There are many types of municipal bonds offering a wide disparity of credit quality and commensurate yield levels to compensate for the various degrees of credit risk. Responsible investment practice requires an appropriate assessment of credit risk and ensuring adequate yield compensation for the level of credit risk taken with any investment purchase. For example, it would not be prudent to purchase an investment offering a yield commensurate with a AA rating, when the true credit profile is more in line with an A rating. It is important not to overpay for an investment due to a misguided understanding of true credit risk. Investors relying exclusively on public ratings that are increasingly volatile would understandably have a difficult time gleaning appropriate yield compensation for actual credit risk.
Columbia Management does not disagree with the intent to bolster the transparency and predictability of public ratings. However, when the process results in increased market uncertainty and volatility, investor confidence in public ratings is undermined. No investor wants to see the value of his or her portfolio erode overnight due, in part, to a methodology revision that lowers the public credit rating. The challenge with methodology revisions is that, generally speaking, there is no fundamental change in the credit/risk profile of the affected credits — simply a change in the rating agencies’ weighting of credit fundamentals. However, it is possible the market could perceive something has changed, potentially contributing to lower valuations and reduced liquidity.
It has become increasingly challenging for even sophisticated investors to purchase individual bonds given public rating and subsequent price volatility. A credit-driven municipal market remains a relatively new concept, as the market was largely commoditized by AAA monoline insurers through 2007. Given the continued uncertainty around agency ratings, combined with an ever-increasing focus on credit risk in a time of sequestration and federal and state funding changes, we believe that the case for thorough, consistent and independent credit research is compelling.
For an in-depth analysis, please read the white paper: Agency rating volatility: Municipal recalibration and beyond
*Standard & Poor’s, while not formally recalibrating its ratings scale, implemented several rating criteria/methodology changes that resulted in upgrades vastly outpacing downgrades over a similar period.

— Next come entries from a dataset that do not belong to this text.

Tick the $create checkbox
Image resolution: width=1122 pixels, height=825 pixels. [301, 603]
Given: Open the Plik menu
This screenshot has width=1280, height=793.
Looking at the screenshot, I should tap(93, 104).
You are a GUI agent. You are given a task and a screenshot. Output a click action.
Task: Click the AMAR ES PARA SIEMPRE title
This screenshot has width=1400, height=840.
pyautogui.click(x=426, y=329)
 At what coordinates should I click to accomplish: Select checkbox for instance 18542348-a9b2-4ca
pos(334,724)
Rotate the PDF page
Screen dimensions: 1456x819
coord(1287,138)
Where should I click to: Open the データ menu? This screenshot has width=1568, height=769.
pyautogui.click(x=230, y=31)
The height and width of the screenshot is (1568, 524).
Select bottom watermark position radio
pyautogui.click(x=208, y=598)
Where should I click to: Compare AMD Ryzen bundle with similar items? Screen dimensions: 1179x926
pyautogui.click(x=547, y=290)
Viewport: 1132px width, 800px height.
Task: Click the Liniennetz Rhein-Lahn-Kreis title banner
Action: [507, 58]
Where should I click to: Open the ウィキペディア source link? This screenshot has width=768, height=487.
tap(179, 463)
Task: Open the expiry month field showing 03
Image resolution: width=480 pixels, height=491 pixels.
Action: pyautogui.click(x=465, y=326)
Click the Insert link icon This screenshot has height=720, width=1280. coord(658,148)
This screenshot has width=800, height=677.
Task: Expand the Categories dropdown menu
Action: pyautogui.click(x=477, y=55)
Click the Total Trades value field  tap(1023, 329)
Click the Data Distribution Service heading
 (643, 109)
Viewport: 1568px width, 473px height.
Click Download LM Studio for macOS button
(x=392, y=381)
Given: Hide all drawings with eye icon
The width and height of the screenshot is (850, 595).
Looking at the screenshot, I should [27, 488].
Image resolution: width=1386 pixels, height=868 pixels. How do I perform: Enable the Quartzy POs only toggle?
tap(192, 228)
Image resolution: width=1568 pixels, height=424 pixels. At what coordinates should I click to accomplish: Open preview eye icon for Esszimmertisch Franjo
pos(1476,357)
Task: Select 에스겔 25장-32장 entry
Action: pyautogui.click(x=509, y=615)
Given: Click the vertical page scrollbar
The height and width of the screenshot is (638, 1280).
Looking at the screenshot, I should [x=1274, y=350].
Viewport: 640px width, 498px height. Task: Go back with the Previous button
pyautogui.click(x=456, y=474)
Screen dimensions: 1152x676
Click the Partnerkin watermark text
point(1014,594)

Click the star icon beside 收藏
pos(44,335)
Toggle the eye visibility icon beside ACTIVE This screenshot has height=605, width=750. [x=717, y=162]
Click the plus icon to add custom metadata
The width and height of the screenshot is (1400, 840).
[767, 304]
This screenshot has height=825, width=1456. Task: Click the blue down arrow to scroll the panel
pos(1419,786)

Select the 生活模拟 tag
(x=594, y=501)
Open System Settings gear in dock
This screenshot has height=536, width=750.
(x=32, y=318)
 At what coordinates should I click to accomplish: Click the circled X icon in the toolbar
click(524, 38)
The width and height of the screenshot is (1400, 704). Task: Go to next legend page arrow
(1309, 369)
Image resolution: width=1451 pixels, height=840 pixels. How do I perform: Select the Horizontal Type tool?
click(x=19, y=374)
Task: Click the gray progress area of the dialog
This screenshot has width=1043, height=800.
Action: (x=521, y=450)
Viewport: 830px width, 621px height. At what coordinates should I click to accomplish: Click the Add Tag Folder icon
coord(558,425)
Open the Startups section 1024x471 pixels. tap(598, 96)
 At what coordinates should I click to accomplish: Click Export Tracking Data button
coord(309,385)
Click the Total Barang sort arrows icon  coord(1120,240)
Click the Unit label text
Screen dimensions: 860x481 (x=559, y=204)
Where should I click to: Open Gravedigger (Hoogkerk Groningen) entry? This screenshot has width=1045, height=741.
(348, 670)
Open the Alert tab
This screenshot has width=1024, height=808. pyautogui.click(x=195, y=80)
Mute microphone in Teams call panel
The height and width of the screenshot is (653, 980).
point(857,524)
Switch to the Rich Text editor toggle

Ratings range from Aaa (highest) to D (lowest), represent the ratings agency’s relative and subjective opinion and are not absolute standards of quality. Investments are subject to market risk regardless of their rating.
Income from tax-exempt municipal bonds or municipal bond funds may be subject to state and local taxes, and a portion of income may be subject to the federal and/or state alternative minimum tax for certain investors. Federal income tax rules will apply to any capital gains.
There are risks associated with an investment in bond investments, including the impact of interest rates, credit and inflation. In general, bond prices rise when interest rates fall and vice versa. This effect is usually more pronounced for longer term securities.